Set down exactly the lines of the listing below, please, beginning with the first and ending with the line that holds "Launch the 3D".

------ Records provided

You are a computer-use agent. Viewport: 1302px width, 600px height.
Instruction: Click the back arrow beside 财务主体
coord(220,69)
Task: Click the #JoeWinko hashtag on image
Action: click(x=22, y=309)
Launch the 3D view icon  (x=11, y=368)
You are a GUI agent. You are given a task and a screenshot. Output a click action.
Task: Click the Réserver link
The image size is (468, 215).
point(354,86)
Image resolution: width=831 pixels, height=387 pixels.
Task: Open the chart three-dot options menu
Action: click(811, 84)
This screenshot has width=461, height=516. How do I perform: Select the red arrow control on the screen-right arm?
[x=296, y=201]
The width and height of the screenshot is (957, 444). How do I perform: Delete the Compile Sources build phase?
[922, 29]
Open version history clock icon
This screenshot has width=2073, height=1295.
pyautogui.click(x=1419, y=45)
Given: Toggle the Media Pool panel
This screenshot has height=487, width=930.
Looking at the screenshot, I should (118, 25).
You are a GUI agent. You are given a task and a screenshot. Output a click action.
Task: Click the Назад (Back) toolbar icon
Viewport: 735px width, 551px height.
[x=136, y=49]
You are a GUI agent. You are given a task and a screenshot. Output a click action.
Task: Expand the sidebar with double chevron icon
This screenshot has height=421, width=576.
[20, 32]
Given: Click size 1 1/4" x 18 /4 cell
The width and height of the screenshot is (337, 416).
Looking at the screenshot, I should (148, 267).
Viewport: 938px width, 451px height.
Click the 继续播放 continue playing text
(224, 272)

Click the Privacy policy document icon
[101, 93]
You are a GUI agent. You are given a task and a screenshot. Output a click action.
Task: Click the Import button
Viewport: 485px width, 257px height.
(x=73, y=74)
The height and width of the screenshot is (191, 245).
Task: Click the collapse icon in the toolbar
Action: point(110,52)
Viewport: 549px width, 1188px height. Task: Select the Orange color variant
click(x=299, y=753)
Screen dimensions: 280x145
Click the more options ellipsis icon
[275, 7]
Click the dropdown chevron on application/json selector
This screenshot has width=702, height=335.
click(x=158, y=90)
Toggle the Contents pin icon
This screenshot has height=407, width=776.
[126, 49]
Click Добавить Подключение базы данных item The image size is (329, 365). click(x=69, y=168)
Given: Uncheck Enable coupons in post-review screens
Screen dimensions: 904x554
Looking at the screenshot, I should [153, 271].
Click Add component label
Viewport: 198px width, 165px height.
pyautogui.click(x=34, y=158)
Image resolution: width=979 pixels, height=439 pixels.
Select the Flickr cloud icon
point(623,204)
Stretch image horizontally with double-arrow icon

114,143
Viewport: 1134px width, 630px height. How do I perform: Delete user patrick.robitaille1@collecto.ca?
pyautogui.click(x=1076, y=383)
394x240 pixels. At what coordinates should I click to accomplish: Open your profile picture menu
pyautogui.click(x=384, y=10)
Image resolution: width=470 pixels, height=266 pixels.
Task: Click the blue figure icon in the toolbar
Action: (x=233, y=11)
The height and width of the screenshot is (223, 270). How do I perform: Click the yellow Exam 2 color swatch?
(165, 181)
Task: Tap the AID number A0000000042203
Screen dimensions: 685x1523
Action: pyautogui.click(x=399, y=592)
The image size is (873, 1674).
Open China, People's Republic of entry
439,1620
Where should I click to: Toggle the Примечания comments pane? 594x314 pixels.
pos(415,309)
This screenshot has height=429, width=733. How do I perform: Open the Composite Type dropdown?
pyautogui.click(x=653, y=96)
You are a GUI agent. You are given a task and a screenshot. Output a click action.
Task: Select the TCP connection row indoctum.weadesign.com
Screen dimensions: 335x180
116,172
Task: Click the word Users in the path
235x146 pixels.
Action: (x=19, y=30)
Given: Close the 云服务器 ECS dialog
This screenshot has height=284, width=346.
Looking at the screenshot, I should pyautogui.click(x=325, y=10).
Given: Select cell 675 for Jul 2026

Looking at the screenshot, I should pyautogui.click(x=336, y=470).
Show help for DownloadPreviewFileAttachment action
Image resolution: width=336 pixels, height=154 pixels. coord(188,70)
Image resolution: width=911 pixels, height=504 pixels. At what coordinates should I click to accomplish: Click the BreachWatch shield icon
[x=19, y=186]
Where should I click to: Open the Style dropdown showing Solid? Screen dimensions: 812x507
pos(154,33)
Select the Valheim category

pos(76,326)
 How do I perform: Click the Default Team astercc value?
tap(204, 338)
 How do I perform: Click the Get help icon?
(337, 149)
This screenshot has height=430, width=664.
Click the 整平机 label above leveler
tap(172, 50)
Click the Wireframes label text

------------

» **Result of the exercise**
You are a computer-use agent. Viewport: 1302px width, 600px height.
Instruction: Click the back arrow beside 财务主体
coord(220,69)
Task: Click the #JoeWinko hashtag on image
Action: click(x=22, y=309)
Launch the 3D view icon  (x=11, y=368)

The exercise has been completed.